Las olas de calor marinas registradas en la última década están alterando profundamente los ecosistemas del Mediterráneo occidental, según un estudio liderado por el Institut de Ciències del Mar (ICM-CSIC) y el laboratorio LOCEAN-IPSL de la Universidad de la Sorbona, publicado en Scientific Reports (1) y difundido este martes, 7 de abril, en Barcelona.
Impacto en el ecosistema
La investigación analiza por primera vez cómo los eventos climáticos extremos afectan tanto al ecosistema marino como a las actividades pesqueras que dependen de él. Los resultados muestran que estas olas de calor han ocupado más del 60% del área del Mediterráneo occidental, provocando alteraciones significativas en la ecología de la región.
Según el estudio, estos episodios modifican procesos biológicos clave y generan cambios en la distribución de especies, afectando incluso a algunas relaciones tróficas. Este impacto no es puntual, sino que tiene consecuencias estructurales en el funcionamiento del ecosistema marino.
Además, los investigadores/investigadoras advierten de que las olas de calor marinas no actúan de forma aislada, sino que aceleran tendencias de deterioro ya existentes en el Mediterráneo. Entre estas presiones se encuentran la sobrepesca, la contaminación y el uso creciente del espacio marino, factores que ya estaban debilitando el equilibrio ecológico de la cuenca.
Diferencias regionales
El estudio también identifica una respuesta desigual del Mediterráneo ante estos fenómenos extremos. En el norte del área de estudio, se detectan incrementos de temperatura más elevados respecto a lo habitual, lo que indica una intensificación del calentamiento en esas zonas.
En cambio, en el sur del Mediterráneo occidental, especialmente en regiones como el mar de Alborán y el mar de Argelia, las olas de calor alcanzan temperaturas absolutas más altas. Esta diferencia regional implica que los efectos del calentamiento no son homogéneos, sino que varían en intensidad y características según la zona.
Los científicos/científicas subrayan que esta variabilidad complica la gestión del ecosistema, ya que las respuestas ecológicas y los impactos sobre la biodiversidad pueden ser distintos en cada área.
Consecuencias para la pesca
Uno de los aspectos más relevantes del estudio es su análisis del impacto sobre la actividad pesquera, especialmente en especies de interés comercial.
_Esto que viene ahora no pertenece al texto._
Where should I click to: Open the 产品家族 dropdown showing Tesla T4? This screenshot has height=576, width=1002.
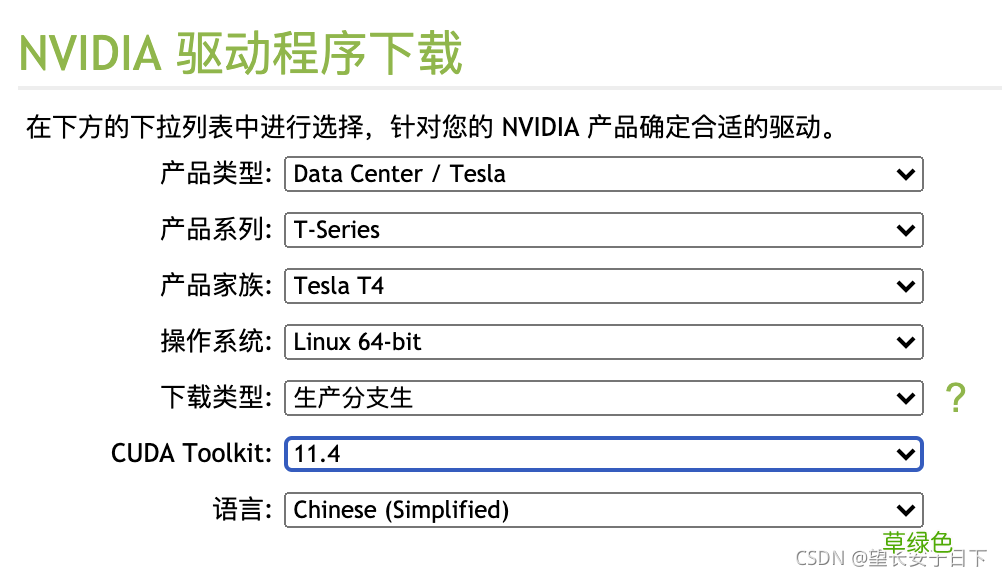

El aumento de las temperaturas genera un estrés térmico crítico para muchas especies, lo que afecta directamente a su supervivencia y reproducción.
Entre las especies más afectadas destacan la merluza y la sardina, cuyas poblaciones podrían experimentar una mayor reducción debido a las condiciones térmicas extremas. Estos cambios no solo afectan a las especies individuales, sino que también alteran el equilibrio de las cadenas alimentarias marinas.
El estudio concluye que este conjunto de transformaciones está contribuyendo a modificar el medio marino y a poner en riesgo la sostenibilidad de las pesquerías en el Mediterráneo occidental, en un contexto de presión ambiental creciente.
Referencias
- (1) Marine heatwaves are transforming Western mediterranean marine ecosystems. Scientific Reports.